Mon Petit Canard
Publié le 26 Janvier 2007
Ce que j’aimais par dessus tout petite, c’est traîner dans le poulailler. J’aimais parler aux poules, aux canards et même aux fourmies…
En sortant, un jour, dans la court prés de la porte d’entrée, je vois un petit canard. Je cherche donc dans la foulée où était la mère. Elle était dans la pâture qui donnait sur le poulailler. Là étaient installés les bacs à eau et le grains. Elle mangeait avec tout autour ses poussins. Je remets donc le petit avec ses autres frères. Quelques temps après, il revient auprès de la porte tout seul. J’ai refait la tentative de le remettre dans le groupe et toujours pareil, il revenait à la porte de l’étable.
Je ne pouvais pas le laisser ainsi seul, au pied de la porte. Je prends alors du foin, car
en plus c’était l’hivers, et dans une petite étable à l’abandon, j’installe ce tas dans une boite à sucre vide et je mets à coté une gamelle d’eau et du blé.
Je reste avec longuement en lui parlant. Ainsi pendant de longs jours, je restais avec cette boule de
plumes, qui changeait d’apparence de jours en jours. Je le sortais dans la main les premiers jours, il avait l’air affolé. Petit à petit je le laissais avancer seul dans la nature. Il commençait
a marcher doucement comme tous les autres. Il me suivait pas à pas, à la trace et poussait des petits ricanements. Plus grand il s’affranchissait avec les autres. Quand je revenais du collège, il
était là au bout de la pâture, et on faisait un bout de chemin ensemble. Il ricanait en mettant en avant sa tête et en bougeant sa queue, il avait l’air content. Il savait l’heure à laquelle je
rentrais. Il me suivait ainsi jusqu’à la maison. Quand j’entrais dans la court, je lui donnais une caresse et lui parlait un peu en lui donnant quelques grains de maïs. Il retournait voir ses
camarades ensuite. C’était notre rituel. J’aimais l’observer de loin, de long moment avec les autres.

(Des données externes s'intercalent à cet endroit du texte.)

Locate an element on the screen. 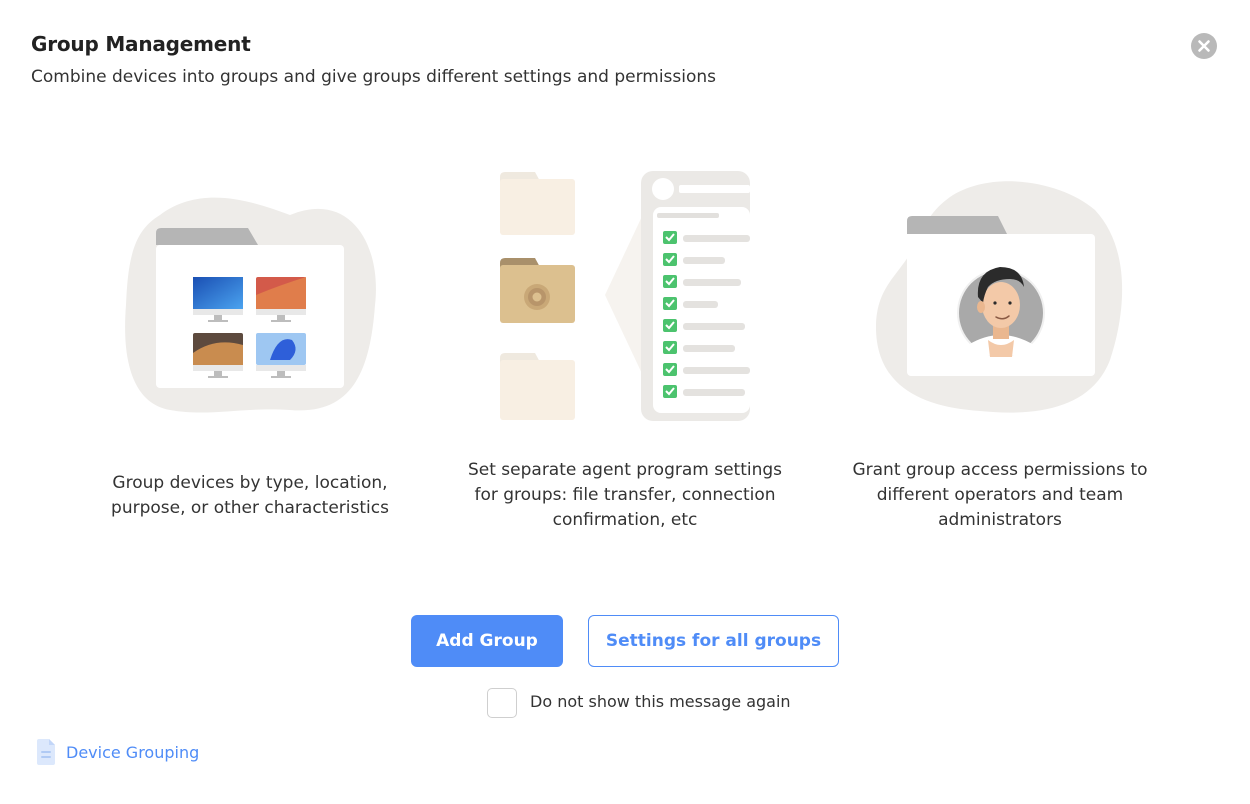  dialog-title: Group Management is located at coordinates (141, 44).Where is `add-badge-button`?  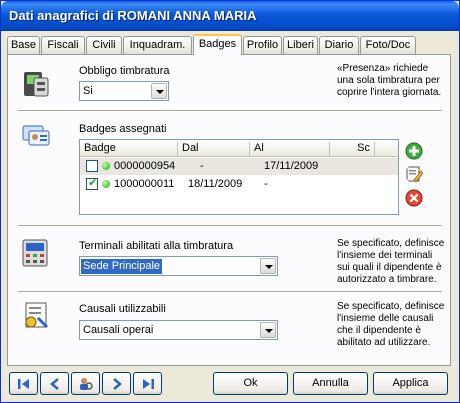 add-badge-button is located at coordinates (414, 151).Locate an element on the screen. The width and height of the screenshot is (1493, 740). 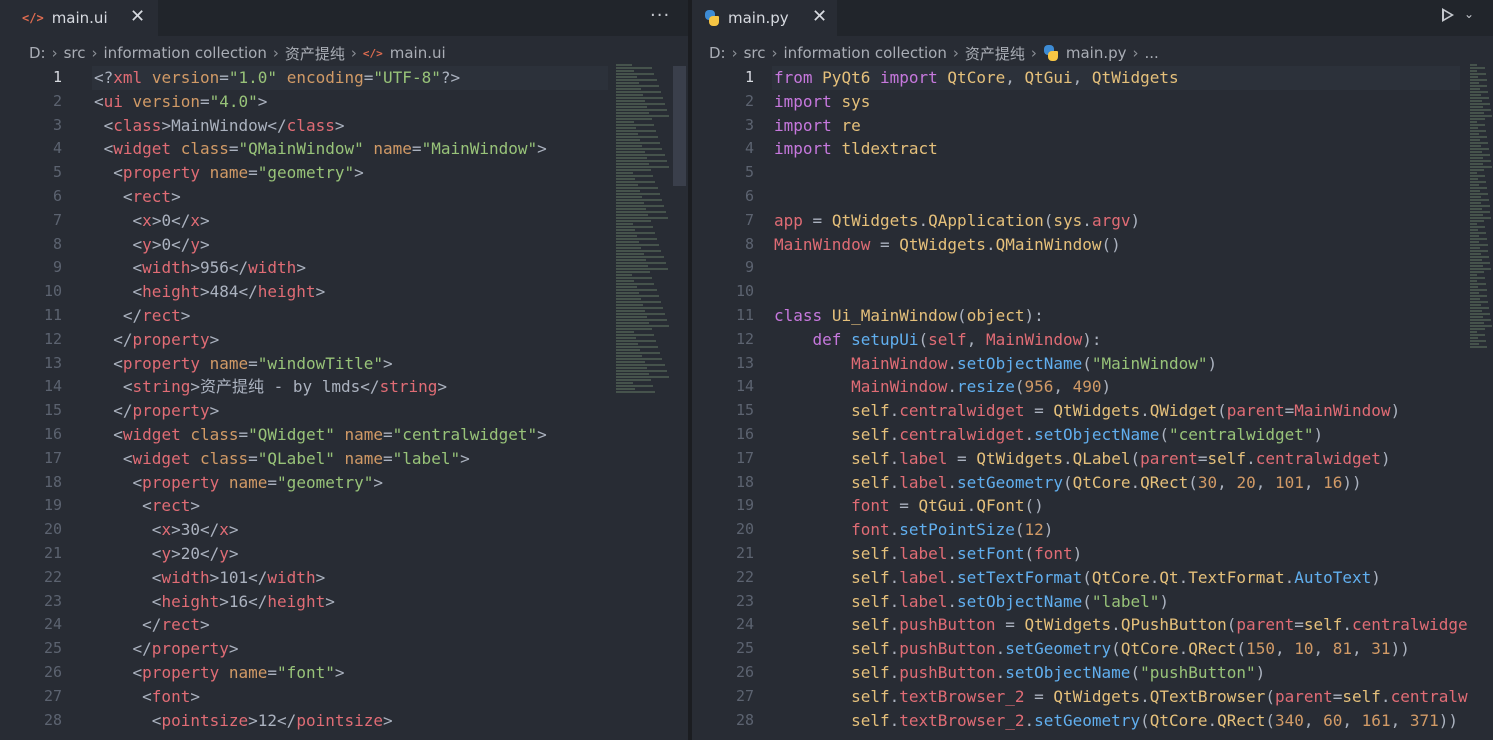
line-number: 18 is located at coordinates (744, 482).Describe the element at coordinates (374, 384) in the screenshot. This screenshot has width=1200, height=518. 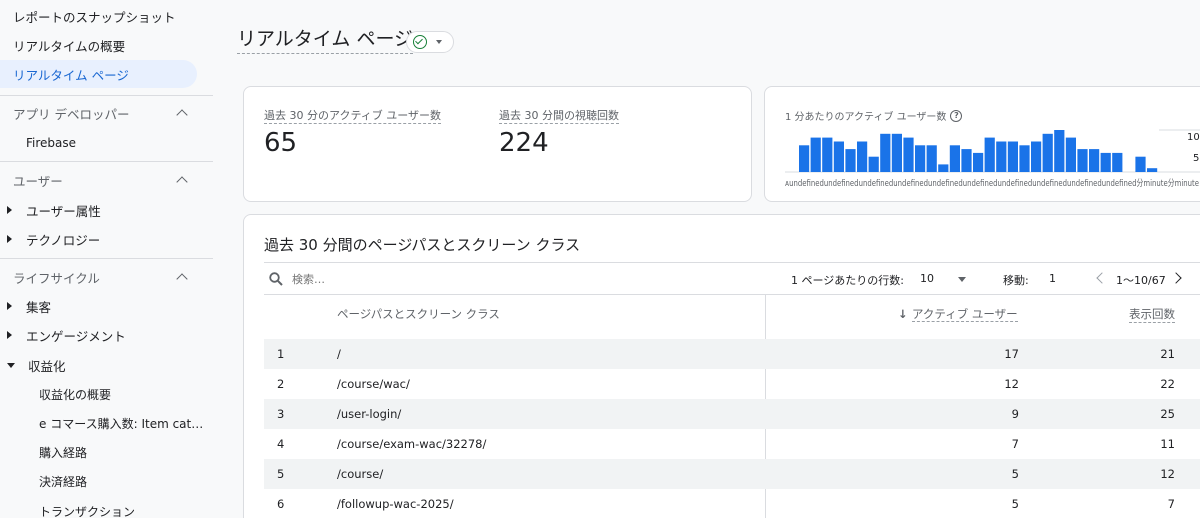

Un jour, en revenant du collège, il n’était pas au rendez-vous. Je l’ai cherché dans tout le poulailler, les étables, la pâture… Il y avait plus non plus les autres. Ce jour là, ceux qui étaient assez grassouillet on fini dans le congèle. On avait beau me dire que le mien était épargné, on n’aurait jamais fait ça, il était pas là… Je me suis résignée à le chercher vite. C’est vrai qu’il ressemblait à ses autres… Parmi des milliers de canards, j’aurais reconnu sans hésiter le mien. Mon saturnin était unique et je l’oublierais jamais.